6. Mi viene in mente ora un esempio di tali tentazioni, che vi voglio raccontare, perché si tratta di una persona che ho conosciuto e che era anche un po' imparentato con i miei parenti.

Gran giocatore, aveva ricevuto però una certa istruzione.

Proprio di questa si servì il demonio per ingannarlo col fargli credere che il ravvedersi nel momento della morte non aveva alcun valore.

Era così fisso in quest'idea, che in nessun modo si poteva indurlo a confessarsi; tutto era inutile.

Il poveretto era, sì, estremamente afflitto e pentito della sua vita colpevole, ma continuava a dire che non v'era una ragione per confessarsi, perché vedeva d'essere condannato.

Un frate domenicano, suo confessore e uomo dotto, non faceva che contraddirlo, ma il demonio gli suggeriva tanti cavilli che le sue argomentazioni erano inutili.

Rimase in questa ostinazione alcuni giorni tanto che il confessore non sapeva più cosa fare; senza dubbio egli ed altre persone dovettero raccomandarlo molto al Signore, poiché ebbe pietà di lui.
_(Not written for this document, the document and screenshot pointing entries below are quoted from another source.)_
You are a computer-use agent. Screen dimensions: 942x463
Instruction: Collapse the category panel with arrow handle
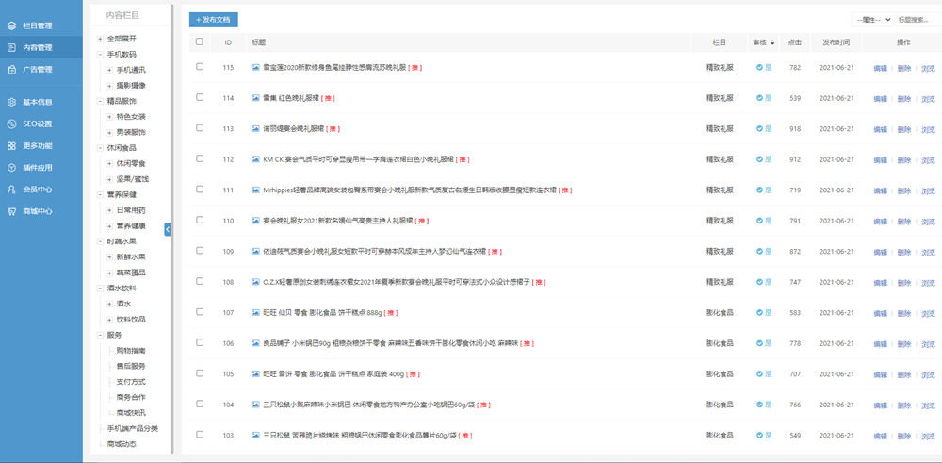(x=168, y=229)
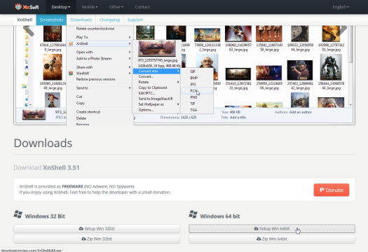Open the Mobile dropdown menu
Viewport: 368px width, 252px height.
tap(90, 7)
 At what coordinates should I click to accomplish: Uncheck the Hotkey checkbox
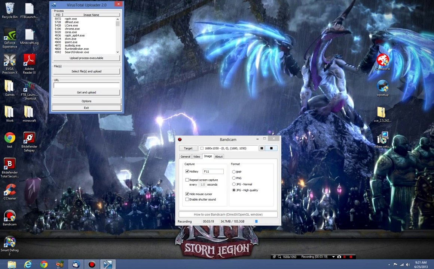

7. Essendosi ormai aggravata la malattia, che gli causava un violento dolore al fianco, il confessore ritornò da lui, e doveva, forse, recare nuovi argomenti da opporgli, ma sarebbe servito a poco, se il Signore, avendone pietà, non gli avesse toccato il cuore.

Infatti, appena il confessore prese a parlargli e ad esporgli le sue argomentazioni, egli si sedette sul letto come se non fosse malato, e gli disse: « Allora voi dite, insomma, che la confessione mi può giovare? Ebbene, io la voglio fare ».
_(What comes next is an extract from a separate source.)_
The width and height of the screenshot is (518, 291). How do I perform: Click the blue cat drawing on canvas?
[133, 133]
E, mandato a chiamare uno scrivano o un notaio, perché di questo non mi ricordo, giurò solennemente, prendendoli a testimoni, di non giocare più e di cambiar vita.

Si confessò molto bene e ricevette i sacramenti con tale devozione che, giudicando in base ai dettami della nostra fede, possiamo credere che si sia salvato.

Piaccia al Signore, sorelle, di farci trascorrere la vita come vere figlie della Vergine, osservanti dei doveri della nostra professione, affinché egli ci conceda la grazia che ci ha promesso! Amen.